Not correct usage of key name(segments) in the RestAPI.

Previous Topic Next Topic
 
classic Classic list List threaded Threaded
3 messages Options
Reply | Threaded
Open this post in threaded view
|

Not correct usage of key name(segments) in the RestAPI.

Semyon Semyonov
Dear community,

I would like to suggest an improvement/ask an advice about an API key usage(Nutch 1.13)

The class metadata/Nutch.java contains two possible parameters for InvertLinks job in api.
    line 97: public static final String ARG_SEGMENTDIR = "segment_dir"
    line 99 : public static final String ARG_SEGMENT = "segment";

An example of usage can be found in nutch/crawl/LinkDB.java(see bellow), witch the following logic:
The ARG_SEGMENTDIR  - a directory of all segments 
but Nutch.ARG_SEGMENT - an array of paths to segments instead of single path. Therefore if a string is passed instead of array of strings it throws an exception.

I belive it contradicts the naming convention and misleads the users(Nutch.ARG_SEGMENT is a singular noun, but it is used as a plural).
My proposal is either to add new variable ARG_SEGMENTS(plural) or to replace the the logic to the single path processing.

nutch/crawl/LinkDB.java:
lines 383 : 
    if(args.containsKey(Nutch.ARG_SEGMENTDIR)) {
      Object segDir = args.get(Nutch.ARG_SEGMENTDIR);
      if(segDir instanceof Path) {
        segmentsDir = (Path) segDir;
      }
      else {
        segmentsDir = new Path(segDir.toString());
      }
      FileStatus[] paths = fs.listStatus(segmentsDir,
          HadoopFSUtil.getPassDirectoriesFilter(fs));
      segs.addAll(Arrays.asList(HadoopFSUtil.getPaths(paths)));
    }
    else if(args.containsKey(Nutch.ARG_SEGMENT)) {
      Object segments = args.get(Nutch.ARG_SEGMENT);
      ArrayList<String> segmentList = new ArrayList<>();
      if(segments instanceof ArrayList) {
        segmentList = (ArrayList<String>)segments;
      }
      for(String segment: segmentList) {
        segs.add(new Path(segment));
      }
    }

Semyon.
Reply | Threaded
Open this post in threaded view
|

Re: Not correct usage of key name(segments) in the RestAPI.

Sebastian Nagel
Hi Semyon,

thanks!  Please open an issue on
  https://issues.apache.org/jira/projects/NUTCH
and if possible provide a patch or a pull-request
on github with the Jira issue id "NUTCH-XXX" in the title.

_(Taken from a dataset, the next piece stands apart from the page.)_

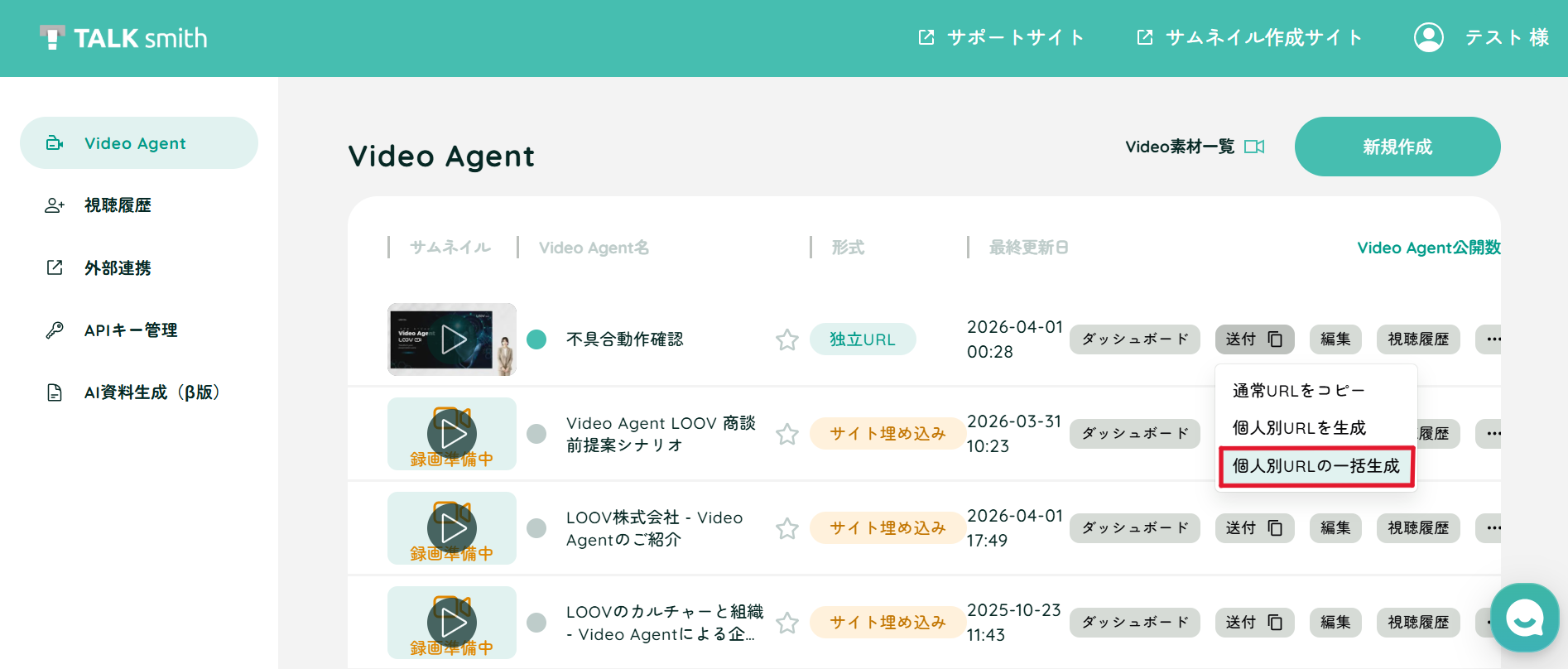This screenshot has width=1568, height=669.
Task: Open the chat support bubble widget
Action: tap(1524, 618)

You're right the usage of ARG_SEGMENT isn't consistent
 single path in
   Fetcher
   ParseSegment
 list of paths in
   CrawlDb
   LinkDb
   IndexingJob

> My proposal is either to add new variable ARG_SEGMENTS(plural) or
This would break the existing API, but ok if properly logged and not
silently ignored. That's bad with the current behavior: if ARG_SEGMENT
isn't an instance of ArrayList no error is shown.

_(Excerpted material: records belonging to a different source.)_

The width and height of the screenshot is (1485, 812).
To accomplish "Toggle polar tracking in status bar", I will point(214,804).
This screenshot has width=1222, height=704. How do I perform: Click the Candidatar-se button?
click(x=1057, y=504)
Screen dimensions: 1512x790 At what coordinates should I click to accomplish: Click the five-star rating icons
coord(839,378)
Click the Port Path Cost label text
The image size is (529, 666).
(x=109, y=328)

> to replace the the logic to the single path processing.
Not my favorite option since some of the tools are made to work with multiple segments.

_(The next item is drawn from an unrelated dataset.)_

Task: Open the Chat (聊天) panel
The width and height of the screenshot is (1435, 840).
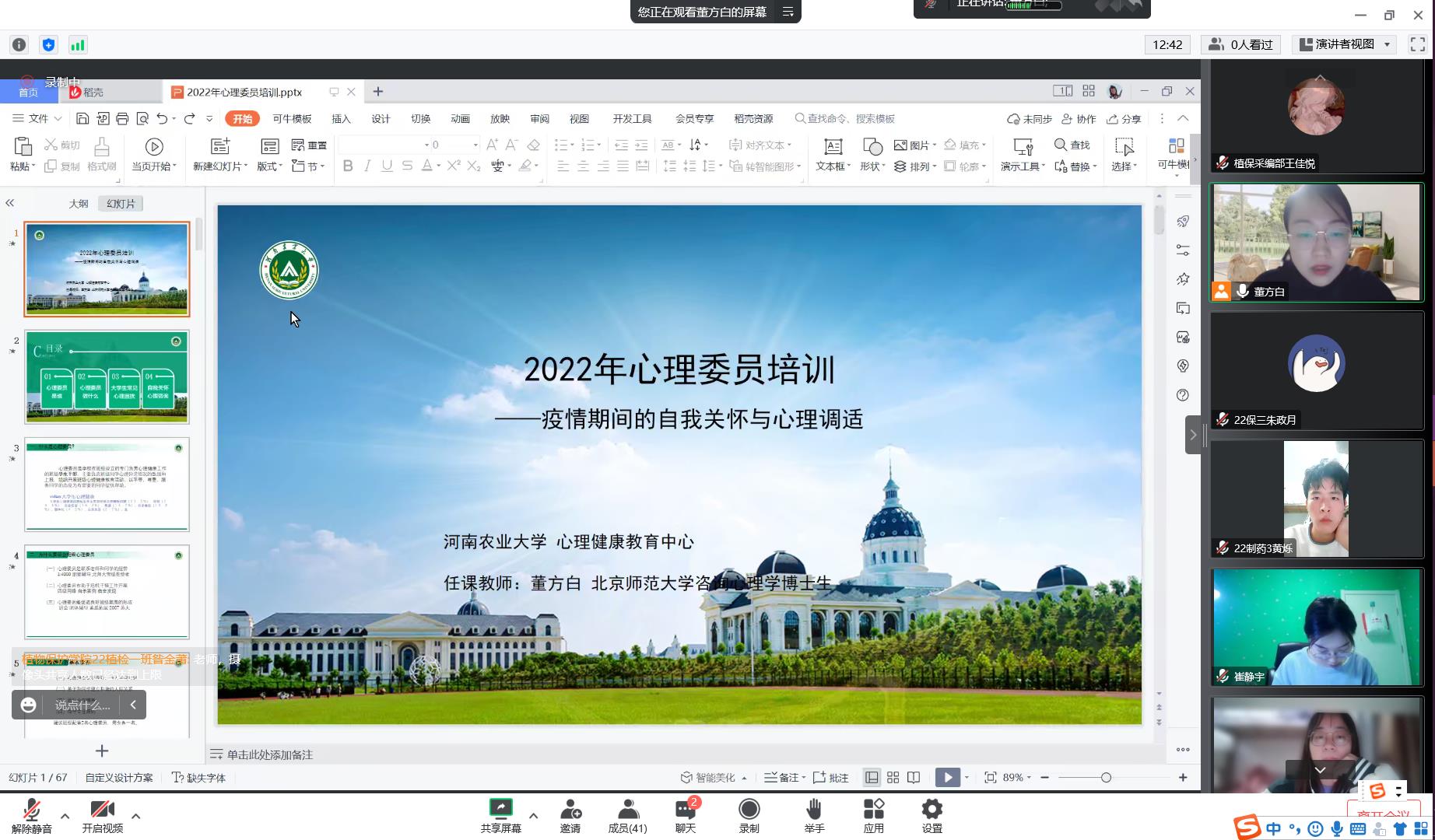Action: click(x=685, y=809)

Third option: could check the type of ARG_SEGMENT (Path/String vs. (Array)List)

But the decision is on you.

Thanks,
Sebastian

On 10/11/2017 03:38 PM, Semyon Semyonov wrote:

> Dear community,
>
> I would like to suggest an improvement/ask an advice about an API key usage(Nutch 1.13)
>
> The class metadata/Nutch.java contains two possible parameters for InvertLinks job in api.
>     line 97: public static final String ARG_SEGMENTDIR = "segment_dir"
>     line 99 : public static final String ARG_SEGMENT = "segment";
>
> An example of usage can be found in nutch/crawl/LinkDB.java(see bellow), witch the following logic:
> The ARG_SEGMENTDIR  - a directory of all segments 
> but Nutch.ARG_SEGMENT - an array of paths to segments instead of single path. Therefore if a string
> is passed instead of array of strings it throws an exception.
>
> I belive it contradicts the naming convention and misleads the users(Nutch.ARG_SEGMENT is a singular
> noun, but it is used as a plural).
> My proposal is either to add new variable ARG_SEGMENTS(plural) or to replace the the logic to the
> single path processing.
>
> nutch/crawl/LinkDB.java:
> lines 383 : 
>     if(args.containsKey(Nutch.ARG_SEGMENTDIR)) {
>       Object segDir = args.get(Nutch.ARG_SEGMENTDIR);
>       if(segDir instanceof Path) {
>         segmentsDir = (Path) segDir;
>       }
>       else {
>         segmentsDir = new Path(segDir.toString());
>       }
>       FileStatus[] paths = fs.listStatus(segmentsDir,
>           HadoopFSUtil.getPassDirectoriesFilter(fs));
>       segs.addAll(Arrays.asList(HadoopFSUtil.getPaths(paths)));
>     }
>     else if(args.containsKey(Nutch.ARG_SEGMENT)) {
>       Object segments = args.get(Nutch.ARG_SEGMENT);
>       ArrayList<String> segmentList = new ArrayList<>();
>       if(segments instanceof ArrayList) {
>         segmentList = (ArrayList<String>)segments;
>       }
>       for(String segment: segmentList) {
>         segs.add(new Path(segment));
>       }
>     }
>
> Semyon.

Reply | Threaded
Open this post in threaded view
|

Re: Not correct usage of key name(segments) in the RestAPI.

Semyon Semyonov
Thanks for the suggestion.
An issue with an attached path is here:
https://issues.apache.org/jira/browse/NUTCH-2441
 
Sent: Thursday, October 12, 2017 at 11:17 AM
From: "Sebastian Nagel" <[hidden email]>
To: [hidden email]
Subject: Re: Not correct usage of key name(segments) in the RestAPI.
Hi Semyon,

thanks! Please open an issue on
https://issues.apache.org/jira/projects/NUTCH
and if possible provide a patch or a pull-request
on github with the Jira issue id "NUTCH-XXX" in the title.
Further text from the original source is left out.